2. Does it represent the way people feel disconnected from one another, even if technology makes them more interconnected than ever? 
            I believe that this style of photography does represent the way people feel disconnected from one another, despite the façade of interconnectedness that technology today possesses. While many of us participate in some form of social media and post pictures of ourselves, the places we go, and the foods we like to eat, there is a superficial and impersonal quality to each one. Instead of communicating these experiences one on one with those that we care about or even invite others to partake in these experiences with us, we simply launch these pictures we have absent mindedly taken into the digital world and simply hope that people look at and like them. Even though we have access to endless pictures of friends and family and people that we don’t even know, we can simply pass over them and ignore a photograph of what could quite possibly have been a meaningful moment to the individual that took the photo.

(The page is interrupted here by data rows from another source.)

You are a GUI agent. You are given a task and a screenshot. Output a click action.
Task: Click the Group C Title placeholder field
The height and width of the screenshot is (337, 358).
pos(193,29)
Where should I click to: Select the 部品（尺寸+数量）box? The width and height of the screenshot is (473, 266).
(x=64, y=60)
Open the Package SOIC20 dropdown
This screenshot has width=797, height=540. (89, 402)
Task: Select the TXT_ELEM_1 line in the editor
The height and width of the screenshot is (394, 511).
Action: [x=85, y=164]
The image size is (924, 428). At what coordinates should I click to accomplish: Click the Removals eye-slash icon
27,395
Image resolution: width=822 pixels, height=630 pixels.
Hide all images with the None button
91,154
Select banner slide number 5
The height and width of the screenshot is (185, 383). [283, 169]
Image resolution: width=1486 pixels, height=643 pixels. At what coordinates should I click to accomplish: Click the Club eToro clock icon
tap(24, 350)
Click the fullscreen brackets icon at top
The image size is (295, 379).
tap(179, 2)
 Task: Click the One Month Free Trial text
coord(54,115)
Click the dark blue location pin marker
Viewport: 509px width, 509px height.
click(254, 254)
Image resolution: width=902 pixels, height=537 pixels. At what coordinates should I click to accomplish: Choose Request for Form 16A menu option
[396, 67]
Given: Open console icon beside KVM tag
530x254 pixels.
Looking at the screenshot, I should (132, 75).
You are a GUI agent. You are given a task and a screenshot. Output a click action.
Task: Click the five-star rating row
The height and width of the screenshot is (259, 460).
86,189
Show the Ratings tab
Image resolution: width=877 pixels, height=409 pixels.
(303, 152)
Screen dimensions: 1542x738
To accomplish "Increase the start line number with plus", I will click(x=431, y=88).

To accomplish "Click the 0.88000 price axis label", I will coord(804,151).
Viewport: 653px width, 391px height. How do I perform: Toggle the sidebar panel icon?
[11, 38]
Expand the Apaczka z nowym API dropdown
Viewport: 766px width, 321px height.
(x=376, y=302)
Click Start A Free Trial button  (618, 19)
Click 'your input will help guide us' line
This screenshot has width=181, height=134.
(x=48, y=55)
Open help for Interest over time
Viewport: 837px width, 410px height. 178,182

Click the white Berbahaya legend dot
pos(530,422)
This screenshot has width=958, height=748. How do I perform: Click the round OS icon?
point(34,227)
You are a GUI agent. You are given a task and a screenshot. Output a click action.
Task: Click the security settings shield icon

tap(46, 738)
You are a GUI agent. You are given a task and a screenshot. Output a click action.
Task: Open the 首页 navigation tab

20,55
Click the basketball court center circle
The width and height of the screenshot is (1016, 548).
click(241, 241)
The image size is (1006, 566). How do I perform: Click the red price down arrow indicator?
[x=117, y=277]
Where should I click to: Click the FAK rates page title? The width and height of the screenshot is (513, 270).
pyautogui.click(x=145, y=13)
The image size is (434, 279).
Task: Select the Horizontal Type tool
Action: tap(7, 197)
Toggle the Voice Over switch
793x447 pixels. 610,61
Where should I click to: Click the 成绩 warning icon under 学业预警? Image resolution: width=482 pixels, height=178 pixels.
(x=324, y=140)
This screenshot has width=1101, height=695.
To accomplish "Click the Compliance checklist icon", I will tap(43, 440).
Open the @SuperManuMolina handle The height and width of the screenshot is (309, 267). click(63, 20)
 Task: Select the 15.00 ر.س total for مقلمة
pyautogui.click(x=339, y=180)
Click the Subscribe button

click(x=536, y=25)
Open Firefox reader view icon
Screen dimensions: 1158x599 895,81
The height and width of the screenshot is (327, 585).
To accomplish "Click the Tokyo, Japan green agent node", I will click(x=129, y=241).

3. And is DeadPan photography a refuge or reflection of emotion when we are overwhelmed with terrorism, war, and ecological and natural disaster? 
            This question seems very conflicting to me when considering that DeadPan photography is stripped of all emotional content or anything that can be interpreted by the viewer. As a result of this, I feel that this style of photography, when applied to tragedies as listed in the above question, is more so of a refuge of emotion in reaction to these occurrences because it allows people to quickly capture a moment in time and invest all of their emotions at once into that one photograph. At the same time, depending on who has taken the photograph and who is observing it, especially if they can identify with the subject being portrayed, this could also be a reflection of emotion.

4. Does its uniformity of the style reflect our mass-produced, chain-store world?
            Depending on the subject portrayed in the photograph, I believe that there is a parallel between the uniformity of this style and the mass production of objects in our world, where an individual product loses its individuality and personality when shadowed by the thousands of duplicates created alongside it. The first example I think of is Andy Warhol’s interpretation of the Race Riots, where by taking a single photo this massive political and racial undertones and replicating it over and over, the meaning within the photograph is diminished and we become desensitized to the subject. The uniformity of the DeadPan style achieves the same affect where we begin to focus on the sameness and the quantity of the duplication as a whole versus individual details and meaning that are drowned by its reproduction.

5. Has our ability to document just about anything made us do just that?
            I believe that there is potential to highlight our mass production-based world, but because of our ability to spread information everywhere and anywhere has proven itself to be more of an advantage than a way of down playing a situation than cheapening it. I do not believe that our ability to document anything necessarily reflects he uniformity of the DeadPan style, but if that information were to be concentrated in one location and depending on the information being brought to attention, then there is naturally the potential to desensitize people to it, due to the fact that they may be seeing it everywhere.